Mientras tanto, dirigentes sindicales habían instruido a sus bases para tomar la plaza de las Banderas, lugar escogido para la protesta pacífica. Con el fin de evitar enfrentamientos, se suspendió públicamente la convocatoria emitida día anterior. Ya en horas de la tarde el Comité Cívico de Cochabamba declaro un paro cívico indefinido.

Ya el 11 de Enero la paciencia de la ciudadanía había encontrado su límite. Tras varios días de inestabilidad social, la sociedad civil se organizó de forma espontánea para realizar una contra marcha, no tanto a favor del prefecto, sino en defensa de la institucionalidad y las normas constitucionales. Al fin y al cabo, Manfred Reyes Villa fue electo a través del voto popular.

Dicha organización se llevo a cabo desde horas de la mañana, y fue iniciativa de la agrupación “Jóvenes por la Democracia”, agrupación sin fines ni apoyo político. Fue una acción espontánea de un sector importante de la sociedad que se ve avasallado por el rodillo totalitarista de Morales, y que si se armó de palos, macanas y algunas armas de fuego en alguno sectores radicales, fue ante la amenaza de una turba, que ya anteriormente había tomado acciones violentas contra la prensa y el palacio prefectural. Fue la reacción de un sector que exige se reconozca su existencia, y se respete su derecho a seguir existiendo.

Es sabido que la violencia engendra más violencia, y siguiendo esta ecuación, la tarde del 11 de Enero Cochabamba se tiño una vez más de sangre. El trágico saldo fue dos muertos, uno de cada bando y más de 200 heridos de ambos lados.

Aún en la tarde del 11 de Enero, varios contingentes de cocaleros fueron movilizados en camiones desde la provincia Chapare para asistir al cabildo “popular” en la ciudad de Cochabamba para el día 12.

Dicho cabildo se caracterizó por los incendiarios discursos de dirigentes de la COD, que convocaban a las bases a armarse para tomar venganza, y continuar con las medidas de presión, hasta que el prefecto renuncie a su cargo.
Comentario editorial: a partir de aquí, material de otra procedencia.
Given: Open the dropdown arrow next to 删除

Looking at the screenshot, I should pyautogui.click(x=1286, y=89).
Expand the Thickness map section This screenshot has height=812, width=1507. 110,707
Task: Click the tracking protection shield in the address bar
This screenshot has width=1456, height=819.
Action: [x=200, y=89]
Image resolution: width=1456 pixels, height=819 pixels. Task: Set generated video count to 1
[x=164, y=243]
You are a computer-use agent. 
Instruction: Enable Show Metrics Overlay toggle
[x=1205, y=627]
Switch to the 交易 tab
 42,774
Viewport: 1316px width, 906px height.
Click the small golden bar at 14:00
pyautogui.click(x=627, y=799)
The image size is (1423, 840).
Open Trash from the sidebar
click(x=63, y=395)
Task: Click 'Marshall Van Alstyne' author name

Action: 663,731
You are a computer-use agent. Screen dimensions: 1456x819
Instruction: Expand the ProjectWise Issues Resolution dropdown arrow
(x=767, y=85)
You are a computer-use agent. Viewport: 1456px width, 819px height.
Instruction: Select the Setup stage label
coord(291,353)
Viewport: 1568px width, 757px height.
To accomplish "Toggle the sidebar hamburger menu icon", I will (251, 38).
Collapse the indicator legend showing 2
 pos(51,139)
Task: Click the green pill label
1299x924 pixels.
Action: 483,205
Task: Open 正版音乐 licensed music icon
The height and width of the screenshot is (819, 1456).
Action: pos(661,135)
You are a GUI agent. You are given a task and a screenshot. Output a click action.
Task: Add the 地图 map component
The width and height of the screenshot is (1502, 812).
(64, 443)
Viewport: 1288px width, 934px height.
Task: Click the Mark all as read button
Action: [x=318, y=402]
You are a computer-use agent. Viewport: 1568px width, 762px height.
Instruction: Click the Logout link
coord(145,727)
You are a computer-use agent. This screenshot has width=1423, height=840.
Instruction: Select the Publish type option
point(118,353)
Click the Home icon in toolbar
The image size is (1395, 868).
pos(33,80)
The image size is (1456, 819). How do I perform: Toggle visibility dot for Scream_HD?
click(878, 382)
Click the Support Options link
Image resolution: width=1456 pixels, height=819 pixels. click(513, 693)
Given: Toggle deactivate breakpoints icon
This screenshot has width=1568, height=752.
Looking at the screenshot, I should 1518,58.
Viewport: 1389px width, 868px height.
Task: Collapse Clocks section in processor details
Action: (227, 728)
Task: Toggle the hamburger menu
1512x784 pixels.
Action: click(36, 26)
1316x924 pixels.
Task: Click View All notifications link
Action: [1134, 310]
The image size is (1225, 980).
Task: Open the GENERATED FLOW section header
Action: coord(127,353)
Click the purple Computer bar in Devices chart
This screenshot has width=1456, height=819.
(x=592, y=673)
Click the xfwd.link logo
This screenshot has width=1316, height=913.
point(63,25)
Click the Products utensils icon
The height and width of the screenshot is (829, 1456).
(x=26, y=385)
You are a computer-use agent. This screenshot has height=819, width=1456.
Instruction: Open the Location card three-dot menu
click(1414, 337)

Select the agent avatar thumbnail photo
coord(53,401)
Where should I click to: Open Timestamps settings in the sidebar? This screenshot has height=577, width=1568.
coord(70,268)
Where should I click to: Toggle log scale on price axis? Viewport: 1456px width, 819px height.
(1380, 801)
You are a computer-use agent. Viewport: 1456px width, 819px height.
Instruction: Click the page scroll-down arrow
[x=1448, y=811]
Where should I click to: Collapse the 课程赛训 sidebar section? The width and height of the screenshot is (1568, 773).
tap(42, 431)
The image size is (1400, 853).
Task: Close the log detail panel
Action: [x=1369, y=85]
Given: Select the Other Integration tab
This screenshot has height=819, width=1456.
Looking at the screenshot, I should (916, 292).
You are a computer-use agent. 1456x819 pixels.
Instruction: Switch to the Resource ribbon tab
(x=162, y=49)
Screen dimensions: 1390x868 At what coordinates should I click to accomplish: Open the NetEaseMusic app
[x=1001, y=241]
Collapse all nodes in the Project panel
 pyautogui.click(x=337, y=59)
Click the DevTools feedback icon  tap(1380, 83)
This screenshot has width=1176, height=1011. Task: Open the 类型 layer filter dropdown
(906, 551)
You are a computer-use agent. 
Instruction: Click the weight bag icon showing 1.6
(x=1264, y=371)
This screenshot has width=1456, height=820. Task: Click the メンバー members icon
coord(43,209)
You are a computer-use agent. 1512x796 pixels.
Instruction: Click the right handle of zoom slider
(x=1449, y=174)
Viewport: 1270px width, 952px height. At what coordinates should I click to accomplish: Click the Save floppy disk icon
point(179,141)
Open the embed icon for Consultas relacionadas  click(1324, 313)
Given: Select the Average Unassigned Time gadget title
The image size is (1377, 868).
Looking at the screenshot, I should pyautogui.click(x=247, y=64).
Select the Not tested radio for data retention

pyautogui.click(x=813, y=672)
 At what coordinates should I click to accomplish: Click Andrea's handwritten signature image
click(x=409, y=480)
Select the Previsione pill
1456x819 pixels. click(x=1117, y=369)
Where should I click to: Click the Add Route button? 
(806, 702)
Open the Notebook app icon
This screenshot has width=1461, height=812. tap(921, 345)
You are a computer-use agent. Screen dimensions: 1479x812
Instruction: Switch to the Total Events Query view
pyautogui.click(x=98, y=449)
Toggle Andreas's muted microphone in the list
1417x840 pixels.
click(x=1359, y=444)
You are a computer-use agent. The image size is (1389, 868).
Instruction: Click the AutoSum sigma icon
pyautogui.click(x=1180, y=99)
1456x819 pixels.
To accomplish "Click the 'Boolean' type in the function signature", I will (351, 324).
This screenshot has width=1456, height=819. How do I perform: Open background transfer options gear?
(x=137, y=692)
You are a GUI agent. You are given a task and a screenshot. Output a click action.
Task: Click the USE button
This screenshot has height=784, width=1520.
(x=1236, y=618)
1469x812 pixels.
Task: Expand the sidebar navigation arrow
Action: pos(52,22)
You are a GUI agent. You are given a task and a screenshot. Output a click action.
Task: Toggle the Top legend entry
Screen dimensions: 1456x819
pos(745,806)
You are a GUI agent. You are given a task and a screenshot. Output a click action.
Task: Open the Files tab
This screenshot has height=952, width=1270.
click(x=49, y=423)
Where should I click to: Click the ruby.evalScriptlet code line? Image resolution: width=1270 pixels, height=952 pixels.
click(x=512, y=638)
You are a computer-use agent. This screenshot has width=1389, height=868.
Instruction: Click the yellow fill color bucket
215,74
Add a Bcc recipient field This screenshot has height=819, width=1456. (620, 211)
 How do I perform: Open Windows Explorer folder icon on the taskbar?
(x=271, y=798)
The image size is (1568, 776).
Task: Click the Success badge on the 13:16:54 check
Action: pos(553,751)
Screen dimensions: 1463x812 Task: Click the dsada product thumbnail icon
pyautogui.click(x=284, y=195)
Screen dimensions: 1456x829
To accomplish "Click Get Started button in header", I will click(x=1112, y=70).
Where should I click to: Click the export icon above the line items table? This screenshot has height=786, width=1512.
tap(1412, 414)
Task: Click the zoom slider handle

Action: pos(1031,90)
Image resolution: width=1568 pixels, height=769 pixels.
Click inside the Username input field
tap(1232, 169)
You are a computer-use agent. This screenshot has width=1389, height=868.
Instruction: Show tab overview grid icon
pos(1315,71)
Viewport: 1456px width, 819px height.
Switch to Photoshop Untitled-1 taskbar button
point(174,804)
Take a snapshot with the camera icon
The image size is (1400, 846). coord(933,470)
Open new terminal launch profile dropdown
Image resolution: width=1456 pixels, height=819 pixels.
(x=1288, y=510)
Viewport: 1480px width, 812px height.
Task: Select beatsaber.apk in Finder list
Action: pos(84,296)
Ya en horas de la tarde del 12 de Enero, Manfred Reyes Villa da el primer paso para un acercamiento, y se retracta de su pretensión de llamar a un referendo departamental. Algo que habría caído por su propio peso, si dejaban que los medios institucionales encontraran la imposibilidad legítima e inconstitucional de dicha acción dado el carácter vinculante del referéndum nacional pasado.

Todo parece indicar que la luz al final del túnel, que parecía ser el prometedor gobierno de Morales, se convierte en un tren que viene y quiere llevarse por delante a todos aquellos que estén en contra, o que simplemente no quieran apoyar las medidas oficialistas.

La tozudez de Morales no traerá nada bueno al país. Ya existen sendos proyectos para una ley de revocatoria del mandato, tanto en el congreso cómo en la Asamblea Constituyente. ¿Qué impide el accionar  legítimo del gobierno a través de su vasto poder constitucional, que lo llevan a recurrir a medidas antidemocráticas y por demás lascivas para el país?¿será a caso la influencia de un otrora terrorista radical y ahora vicepresidente cómo Alvaro García Linera?

Si bien la asamblea constituyente pretende re-fundar la carta magna del país, no olvidemos que aún esta vigente la anterior, que en su primer artículo nos declara cómo una república libre, democrática, heterogénea, pluriétnica y multicultural.

Al parecer el gobierno sufre una fisura entre lo que dice y lo que hace, algo que puede ser fácilmente atribuido al esguince de lenguaje que ocasiona un mandatario aymará que no habla su idioma, un presidente cocalero que no domina el quechua y atropella el español en cada locución presidencial.

Es hora de unificar, no sólo el lenguaje, sino las ideas y las fuerzas para trabajar por una Bolivia donde vivamos todos en paz.